WHAT IS EXPECTED »
Turn these lines into a numbered list, leaving out the blank ones.

── DATA LISTING

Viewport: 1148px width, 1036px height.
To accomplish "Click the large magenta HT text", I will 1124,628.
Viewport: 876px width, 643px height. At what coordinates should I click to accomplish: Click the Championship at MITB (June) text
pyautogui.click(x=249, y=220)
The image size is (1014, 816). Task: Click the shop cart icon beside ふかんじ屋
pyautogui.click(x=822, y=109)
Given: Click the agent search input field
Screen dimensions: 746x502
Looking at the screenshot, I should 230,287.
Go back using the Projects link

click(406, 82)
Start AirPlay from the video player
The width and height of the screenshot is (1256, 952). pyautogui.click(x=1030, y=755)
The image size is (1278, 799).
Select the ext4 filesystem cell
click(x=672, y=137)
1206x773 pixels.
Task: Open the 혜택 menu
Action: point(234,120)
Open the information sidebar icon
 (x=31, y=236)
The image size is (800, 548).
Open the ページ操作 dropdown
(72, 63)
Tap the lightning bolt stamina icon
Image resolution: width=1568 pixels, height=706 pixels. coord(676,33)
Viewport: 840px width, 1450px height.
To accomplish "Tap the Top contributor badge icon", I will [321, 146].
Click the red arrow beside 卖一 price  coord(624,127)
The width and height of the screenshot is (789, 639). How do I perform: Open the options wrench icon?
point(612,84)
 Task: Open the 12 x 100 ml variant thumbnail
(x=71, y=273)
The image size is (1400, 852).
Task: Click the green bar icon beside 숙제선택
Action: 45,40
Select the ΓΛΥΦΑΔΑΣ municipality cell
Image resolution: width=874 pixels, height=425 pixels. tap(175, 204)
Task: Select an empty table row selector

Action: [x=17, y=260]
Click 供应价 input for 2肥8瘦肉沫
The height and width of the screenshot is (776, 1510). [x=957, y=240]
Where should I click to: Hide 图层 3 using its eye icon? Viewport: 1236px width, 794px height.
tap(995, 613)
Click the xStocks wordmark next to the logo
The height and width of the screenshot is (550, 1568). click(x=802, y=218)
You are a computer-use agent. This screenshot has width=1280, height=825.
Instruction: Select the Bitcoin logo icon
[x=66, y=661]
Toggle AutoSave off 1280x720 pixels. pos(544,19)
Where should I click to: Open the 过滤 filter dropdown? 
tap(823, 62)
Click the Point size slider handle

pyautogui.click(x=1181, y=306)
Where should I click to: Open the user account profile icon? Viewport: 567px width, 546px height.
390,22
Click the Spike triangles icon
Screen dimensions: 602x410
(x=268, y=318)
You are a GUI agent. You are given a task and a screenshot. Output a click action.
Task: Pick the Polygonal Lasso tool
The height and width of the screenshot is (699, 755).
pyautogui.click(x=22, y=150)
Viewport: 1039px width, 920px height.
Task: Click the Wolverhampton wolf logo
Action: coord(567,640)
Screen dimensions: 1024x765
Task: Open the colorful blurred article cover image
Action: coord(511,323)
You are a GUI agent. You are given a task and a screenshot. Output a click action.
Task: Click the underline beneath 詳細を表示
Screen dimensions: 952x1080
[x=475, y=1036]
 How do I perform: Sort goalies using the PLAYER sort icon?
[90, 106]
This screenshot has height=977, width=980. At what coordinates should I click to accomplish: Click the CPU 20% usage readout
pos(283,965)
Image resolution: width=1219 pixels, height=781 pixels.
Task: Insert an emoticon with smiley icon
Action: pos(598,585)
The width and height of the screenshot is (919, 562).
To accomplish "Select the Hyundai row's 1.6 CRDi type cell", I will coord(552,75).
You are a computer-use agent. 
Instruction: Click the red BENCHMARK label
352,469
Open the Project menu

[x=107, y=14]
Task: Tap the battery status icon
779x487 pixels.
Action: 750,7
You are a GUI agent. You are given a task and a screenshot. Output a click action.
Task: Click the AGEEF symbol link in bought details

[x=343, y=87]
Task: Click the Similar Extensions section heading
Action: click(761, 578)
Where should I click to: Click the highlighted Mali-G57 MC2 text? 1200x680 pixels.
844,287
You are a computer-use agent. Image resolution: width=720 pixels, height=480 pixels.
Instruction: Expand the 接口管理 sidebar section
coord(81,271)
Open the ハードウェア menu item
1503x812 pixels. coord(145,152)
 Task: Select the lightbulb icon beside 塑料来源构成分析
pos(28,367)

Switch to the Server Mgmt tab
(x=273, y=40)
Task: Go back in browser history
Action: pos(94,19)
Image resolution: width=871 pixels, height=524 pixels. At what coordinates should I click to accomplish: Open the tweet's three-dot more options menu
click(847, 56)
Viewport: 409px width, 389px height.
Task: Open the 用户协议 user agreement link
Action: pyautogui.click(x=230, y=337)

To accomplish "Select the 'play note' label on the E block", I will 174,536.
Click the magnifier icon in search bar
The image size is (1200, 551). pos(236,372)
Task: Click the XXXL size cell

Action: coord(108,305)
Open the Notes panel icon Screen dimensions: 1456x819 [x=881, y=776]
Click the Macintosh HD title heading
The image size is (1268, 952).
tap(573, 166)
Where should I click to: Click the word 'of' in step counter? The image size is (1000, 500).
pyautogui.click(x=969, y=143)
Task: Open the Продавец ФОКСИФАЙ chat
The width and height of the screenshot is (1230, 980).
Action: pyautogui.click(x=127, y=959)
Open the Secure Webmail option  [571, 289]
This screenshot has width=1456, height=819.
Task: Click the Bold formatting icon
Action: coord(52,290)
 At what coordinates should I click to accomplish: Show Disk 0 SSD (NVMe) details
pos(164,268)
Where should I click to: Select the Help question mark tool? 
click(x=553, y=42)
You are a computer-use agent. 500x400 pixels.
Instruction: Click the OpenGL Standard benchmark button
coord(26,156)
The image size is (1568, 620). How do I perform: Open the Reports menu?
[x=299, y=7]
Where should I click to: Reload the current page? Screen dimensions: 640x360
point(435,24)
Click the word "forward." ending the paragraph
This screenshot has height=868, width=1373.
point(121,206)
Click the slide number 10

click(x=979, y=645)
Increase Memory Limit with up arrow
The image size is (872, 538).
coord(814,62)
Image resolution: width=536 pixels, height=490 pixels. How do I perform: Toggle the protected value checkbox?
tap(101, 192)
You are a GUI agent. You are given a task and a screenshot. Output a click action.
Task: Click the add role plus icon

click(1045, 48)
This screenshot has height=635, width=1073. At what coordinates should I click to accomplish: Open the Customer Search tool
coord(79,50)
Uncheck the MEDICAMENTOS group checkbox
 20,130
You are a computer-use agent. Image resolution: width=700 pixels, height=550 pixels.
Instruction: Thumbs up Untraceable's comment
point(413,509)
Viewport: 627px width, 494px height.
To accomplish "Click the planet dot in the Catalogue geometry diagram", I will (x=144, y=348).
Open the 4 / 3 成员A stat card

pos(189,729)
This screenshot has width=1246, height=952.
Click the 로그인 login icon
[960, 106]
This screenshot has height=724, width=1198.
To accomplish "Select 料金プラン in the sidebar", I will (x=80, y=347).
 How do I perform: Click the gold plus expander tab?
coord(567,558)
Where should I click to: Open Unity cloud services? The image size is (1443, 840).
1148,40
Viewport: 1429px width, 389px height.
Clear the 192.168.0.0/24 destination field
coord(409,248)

────

COMPLETED EXERCISE »
1. Viewport: 1148px width, 1036px height.
2. To accomplish "Click the large magenta HT text", I will 1124,628.
3. Viewport: 876px width, 643px height. At what coordinates should I click to accomplish: Click the Championship at MITB (June) text
4. pyautogui.click(x=249, y=220)
5. The image size is (1014, 816). Task: Click the shop cart icon beside ふかんじ屋
6. pyautogui.click(x=822, y=109)
7. Given: Click the agent search input field
8. Screen dimensions: 746x502
9. Looking at the screenshot, I should 230,287.
10. Go back using the Projects link
11. click(406, 82)
12. Start AirPlay from the video player
13. The width and height of the screenshot is (1256, 952). pyautogui.click(x=1030, y=755)
14. The image size is (1278, 799).
15. Select the ext4 filesystem cell
16. click(x=672, y=137)
17. 1206x773 pixels.
18. Task: Open the 혜택 menu
19. Action: point(234,120)
20. Open the information sidebar icon
21.  (x=31, y=236)
22. The image size is (800, 548).
23. Open the ページ操作 dropdown
24. (72, 63)
25. Tap the lightning bolt stamina icon
26. Image resolution: width=1568 pixels, height=706 pixels. coord(676,33)
27. Viewport: 840px width, 1450px height.
28. To accomplish "Tap the Top contributor badge icon", I will [321, 146].
29. Click the red arrow beside 卖一 price  coord(624,127)
30. The width and height of the screenshot is (789, 639). How do I perform: Open the options wrench icon?
31. point(612,84)
32.  Task: Open the 12 x 100 ml variant thumbnail
33. (x=71, y=273)
34. The image size is (1400, 852).
35. Task: Click the green bar icon beside 숙제선택
36. Action: 45,40
37. Select the ΓΛΥΦΑΔΑΣ municipality cell
38. Image resolution: width=874 pixels, height=425 pixels. tap(175, 204)
39. Task: Select an empty table row selector
40. Action: [x=17, y=260]
41. Click 供应价 input for 2肥8瘦肉沫
42. The height and width of the screenshot is (776, 1510). [x=957, y=240]
43. Where should I click to: Hide 图层 3 using its eye icon? Viewport: 1236px width, 794px height.
44. tap(995, 613)
45. Click the xStocks wordmark next to the logo
46. The height and width of the screenshot is (550, 1568). click(x=802, y=218)
47. You are a computer-use agent. This screenshot has width=1280, height=825.
48. Instruction: Select the Bitcoin logo icon
49. [x=66, y=661]
50. Toggle AutoSave off 1280x720 pixels. pos(544,19)
51. Where should I click to: Open the 过滤 filter dropdown? 
52. tap(823, 62)
53. Click the Point size slider handle
54. pyautogui.click(x=1181, y=306)
55. Where should I click to: Open the user account profile icon? Viewport: 567px width, 546px height.
56. 390,22
57. Click the Spike triangles icon
58. Screen dimensions: 602x410
59. (x=268, y=318)
60. You are a GUI agent. You are given a task and a screenshot. Output a click action.
61. Task: Pick the Polygonal Lasso tool
62. The height and width of the screenshot is (699, 755).
63. pyautogui.click(x=22, y=150)
64. Viewport: 1039px width, 920px height.
65. Task: Click the Wolverhampton wolf logo
66. Action: coord(567,640)
67. Screen dimensions: 1024x765
68. Task: Open the colorful blurred article cover image
69. Action: coord(511,323)
70. You are a GUI agent. You are given a task and a screenshot. Output a click action.
71. Task: Click the underline beneath 詳細を表示
72. Screen dimensions: 952x1080
73. [x=475, y=1036]
74.  How do I perform: Sort goalies using the PLAYER sort icon?
75. [90, 106]
76. This screenshot has height=977, width=980. At what coordinates should I click to accomplish: Click the CPU 20% usage readout
77. pos(283,965)
78. Image resolution: width=1219 pixels, height=781 pixels.
79. Task: Insert an emoticon with smiley icon
80. Action: pos(598,585)
81. The width and height of the screenshot is (919, 562).
82. To accomplish "Select the Hyundai row's 1.6 CRDi type cell", I will coord(552,75).
83. You are a computer-use agent. 
84. Instruction: Click the red BENCHMARK label
85. 352,469
86. Open the Project menu
87. [x=107, y=14]
88. Task: Tap the battery status icon
89. 779x487 pixels.
90. Action: 750,7
91. You are a GUI agent. You are given a task and a screenshot. Output a click action.
92. Task: Click the AGEEF symbol link in bought details
93. [x=343, y=87]
94. Task: Click the Similar Extensions section heading
95. Action: click(761, 578)
96. Where should I click to: Click the highlighted Mali-G57 MC2 text? 1200x680 pixels.
97. 844,287
98. You are a computer-use agent. Image resolution: width=720 pixels, height=480 pixels.
99. Instruction: Expand the 接口管理 sidebar section
100. coord(81,271)
101. Open the ハードウェア menu item
102. 1503x812 pixels. coord(145,152)
103.  Task: Select the lightbulb icon beside 塑料来源构成分析
104. pos(28,367)
105. Switch to the Server Mgmt tab
106. (x=273, y=40)
107. Task: Go back in browser history
108. Action: pos(94,19)
109. Image resolution: width=871 pixels, height=524 pixels. At what coordinates should I click to accomplish: Open the tweet's three-dot more options menu
110. click(847, 56)
111. Viewport: 409px width, 389px height.
112. Task: Open the 用户协议 user agreement link
113. Action: pyautogui.click(x=230, y=337)
114. To accomplish "Select the 'play note' label on the E block", I will 174,536.
115. Click the magnifier icon in search bar
116. The image size is (1200, 551). pos(236,372)
117. Task: Click the XXXL size cell
118. Action: coord(108,305)
119. Open the Notes panel icon Screen dimensions: 1456x819 [x=881, y=776]
120. Click the Macintosh HD title heading
121. The image size is (1268, 952).
122. tap(573, 166)
123. Where should I click to: Click the word 'of' in step counter? The image size is (1000, 500).
124. pyautogui.click(x=969, y=143)
125. Task: Open the Продавец ФОКСИФАЙ chat
126. The width and height of the screenshot is (1230, 980).
127. Action: pyautogui.click(x=127, y=959)
128. Open the Secure Webmail option  [571, 289]
129. This screenshot has width=1456, height=819.
130. Task: Click the Bold formatting icon
131. Action: coord(52,290)
132.  At what coordinates should I click to accomplish: Show Disk 0 SSD (NVMe) details
133. pos(164,268)
134. Where should I click to: Select the Help question mark tool? 
135. click(x=553, y=42)
136. You are a computer-use agent. 500x400 pixels.
137. Instruction: Click the OpenGL Standard benchmark button
138. coord(26,156)
139. The image size is (1568, 620). How do I perform: Open the Reports menu?
140. [x=299, y=7]
141. Where should I click to: Reload the current page? Screen dimensions: 640x360
142. point(435,24)
143. Click the word "forward." ending the paragraph
144. This screenshot has height=868, width=1373.
145. point(121,206)
146. Click the slide number 10
147. click(x=979, y=645)
148. Increase Memory Limit with up arrow
149. The image size is (872, 538).
150. coord(814,62)
151. Image resolution: width=536 pixels, height=490 pixels. How do I perform: Toggle the protected value checkbox?
152. tap(101, 192)
153. You are a GUI agent. You are given a task and a screenshot. Output a click action.
154. Task: Click the add role plus icon
155. click(1045, 48)
156. This screenshot has height=635, width=1073. At what coordinates should I click to accomplish: Open the Customer Search tool
157. coord(79,50)
158. Uncheck the MEDICAMENTOS group checkbox
159.  20,130
160. You are a computer-use agent. Image resolution: width=700 pixels, height=550 pixels.
161. Instruction: Thumbs up Untraceable's comment
162. point(413,509)
163. Viewport: 627px width, 494px height.
164. To accomplish "Click the planet dot in the Catalogue geometry diagram", I will (x=144, y=348).
165. Open the 4 / 3 成员A stat card
166. pos(189,729)
167. This screenshot has width=1246, height=952.
168. Click the 로그인 login icon
169. [960, 106]
170. This screenshot has height=724, width=1198.
171. To accomplish "Select 料金プラン in the sidebar", I will (x=80, y=347).
172.  How do I perform: Click the gold plus expander tab?
173. coord(567,558)
174. Where should I click to: Open Unity cloud services? The image size is (1443, 840).
175. 1148,40
176. Viewport: 1429px width, 389px height.
177. Clear the 192.168.0.0/24 destination field
178. coord(409,248)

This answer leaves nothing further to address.